The reward is you can aggressively target the highest-volume producers without worrying about efficiency or turnover. The risk is that the statistical hole is big—you need your selection to be precise, and recovery from disasters (injuries, bad matchups) is harder.


Punting FT% is Most Common

Among the nine categories, punting FT% is often the cleanest and easiest to manage. Because FT% is a divisor statistic (a ratio), dragging it is difficult to overcome. Most strong rebounders and shot blockers struggle at the line. By conceding FT%, you unlock access tough bigs. Many experienced drafters limit themselves to punting FT%, FG%, and TO together—and often stop at three categories.


Punting FG% and TO with FT% is logical because those are also “negative” or volatile stats. When you remove all three constraints, you free yourself to stack counting stats aggressively.


Draft Mechanics & Adjustments

Your punting build must stay flexible. Do not fixate on punting categories before the draft. NBC Sports warns against deciding which category (or categories) to punt before the draft begins. You must adapt to how picks fall. For example, you might plan to punt FT%, but if Giannis is gone, you should pivot. Often, your first two to three picks should shape which categories you punt. Max Kulish, in his punting guide, advises letting the early picks determine your build rather than forcing a pre-declared punt.


In-Season Strategy & Recovery

Drafting is just the start; your win depends on how you manage your roster as the season progresses. When you have punted FT%, FG% and TO, you do not need to worry about adding “efficient” bigs as much; you just chase counting stats. That gives you flexibility to stream high-volume players or deep sleepers.


Because you accept holes, you can sometimes package inefficiency-heavy stars to shore up weak categories midseason if your lead in your strong categories is big enough.
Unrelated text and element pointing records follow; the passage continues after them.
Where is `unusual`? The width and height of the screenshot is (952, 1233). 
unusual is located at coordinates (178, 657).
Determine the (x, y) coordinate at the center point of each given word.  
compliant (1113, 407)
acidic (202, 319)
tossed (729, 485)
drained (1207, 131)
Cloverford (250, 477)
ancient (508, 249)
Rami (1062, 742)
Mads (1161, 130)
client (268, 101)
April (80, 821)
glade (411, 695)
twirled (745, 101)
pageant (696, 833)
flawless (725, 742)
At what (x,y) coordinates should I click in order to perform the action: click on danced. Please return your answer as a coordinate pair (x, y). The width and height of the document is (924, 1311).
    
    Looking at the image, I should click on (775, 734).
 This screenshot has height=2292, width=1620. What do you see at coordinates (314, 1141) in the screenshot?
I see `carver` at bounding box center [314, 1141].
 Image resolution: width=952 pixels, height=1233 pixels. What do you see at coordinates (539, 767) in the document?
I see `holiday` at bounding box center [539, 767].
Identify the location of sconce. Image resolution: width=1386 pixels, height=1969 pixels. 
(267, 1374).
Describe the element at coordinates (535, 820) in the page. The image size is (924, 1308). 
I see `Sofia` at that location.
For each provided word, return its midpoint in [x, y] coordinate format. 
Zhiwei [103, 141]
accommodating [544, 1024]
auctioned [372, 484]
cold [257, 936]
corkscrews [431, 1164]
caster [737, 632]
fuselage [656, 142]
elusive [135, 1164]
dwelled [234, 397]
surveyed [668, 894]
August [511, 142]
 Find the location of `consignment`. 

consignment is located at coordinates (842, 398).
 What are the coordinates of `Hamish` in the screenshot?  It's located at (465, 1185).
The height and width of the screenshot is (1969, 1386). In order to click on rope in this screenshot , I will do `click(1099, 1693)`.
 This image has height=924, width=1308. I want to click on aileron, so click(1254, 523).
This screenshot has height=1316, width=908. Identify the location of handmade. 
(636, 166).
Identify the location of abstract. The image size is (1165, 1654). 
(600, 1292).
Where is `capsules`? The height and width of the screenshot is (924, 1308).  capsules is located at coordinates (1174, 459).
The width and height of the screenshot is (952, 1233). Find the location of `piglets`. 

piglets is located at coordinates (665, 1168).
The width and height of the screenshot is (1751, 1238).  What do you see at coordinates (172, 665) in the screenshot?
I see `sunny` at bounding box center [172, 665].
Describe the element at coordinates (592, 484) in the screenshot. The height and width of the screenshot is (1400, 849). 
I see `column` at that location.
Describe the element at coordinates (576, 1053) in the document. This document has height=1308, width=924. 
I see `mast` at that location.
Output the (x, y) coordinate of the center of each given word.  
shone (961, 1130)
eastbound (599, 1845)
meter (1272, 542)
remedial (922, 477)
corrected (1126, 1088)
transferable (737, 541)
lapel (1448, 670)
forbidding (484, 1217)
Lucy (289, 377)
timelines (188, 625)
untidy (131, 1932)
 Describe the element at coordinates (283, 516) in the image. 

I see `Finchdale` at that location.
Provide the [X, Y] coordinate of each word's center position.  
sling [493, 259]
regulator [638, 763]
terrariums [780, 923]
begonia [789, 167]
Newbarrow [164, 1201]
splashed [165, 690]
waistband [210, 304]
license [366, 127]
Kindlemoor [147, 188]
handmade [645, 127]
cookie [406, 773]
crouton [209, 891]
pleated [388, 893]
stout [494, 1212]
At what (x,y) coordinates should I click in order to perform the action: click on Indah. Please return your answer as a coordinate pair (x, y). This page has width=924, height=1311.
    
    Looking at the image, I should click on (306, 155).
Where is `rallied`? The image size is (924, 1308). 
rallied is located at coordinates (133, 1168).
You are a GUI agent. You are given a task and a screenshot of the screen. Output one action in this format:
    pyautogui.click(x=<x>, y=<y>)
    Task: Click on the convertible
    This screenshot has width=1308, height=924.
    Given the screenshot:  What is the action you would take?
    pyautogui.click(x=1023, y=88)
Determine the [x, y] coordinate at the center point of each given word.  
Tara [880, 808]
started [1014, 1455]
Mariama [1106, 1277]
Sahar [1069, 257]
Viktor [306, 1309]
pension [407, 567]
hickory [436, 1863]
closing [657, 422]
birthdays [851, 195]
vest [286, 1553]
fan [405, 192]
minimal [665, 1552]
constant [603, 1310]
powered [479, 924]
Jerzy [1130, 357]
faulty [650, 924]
Always look at the trade windows to balance if needed.


Putting Fantasy Basketball Draft into Practice

Preparation is the name of the game in any league; it does not matter what sport it is as all of them have their niche. During your fantasy basketball draft, after locking in your first two picks, your mid-round targets must be scrutinized for category fit. Around rounds 3–6, look for high-upside players who have moderate negative impact on your punted categories, and are neutral or positive in your prioritized categories. Avoid players with extreme negative swings in your weak stats unless their upside is huge.


Because you have accepted a hole, you can afford more variance—but do not pick boom-or-bust players who have huge downside in your weak stats unless their upside is enormous. You need a cushion, not a volatility.


Pitfalls & How to Avoid Them

Even well-conceived punt builds can fail. The difference is how you avoid traps. Some managers try to rescue their punt too early. If you draft a player solely to cover your punted category in a later round, that often violates the build. It undermines your leverage. Always check that rescue moves do not compromise your core.


If your first and second round picks conflict catastrophically—both dragging your punted category too heavily—recovery is tough. That is why pairing logic is so critical. A bad pairing early was frequently emphasized in Locked On discussions. While double or triple punts are viable, going beyond three categories often introduces too much risk. Hashtag Basketball warns that punting in four categories is extreme and leaves too little margin for error.


Summary & Final Thoughts

Punting to win means accepting a controlled weakness so you can aggressively attack the remaining categories. Drafting players like Alperen Şengün or Giannis Antetokounmpo early inherently accepts FT% and turnover drag—but lets you grab value elsewhere, like pairing with Domantas Sabonis. The success of any punting build hinges on targeted drafting: using category rankings to pick second- and third-round players who complement rather than clash with your statistical hole. With the right pairing, trade flexibility, and in-season adjustment, punting offers a pathway to dominating a few categories rather than being mediocre in all nine.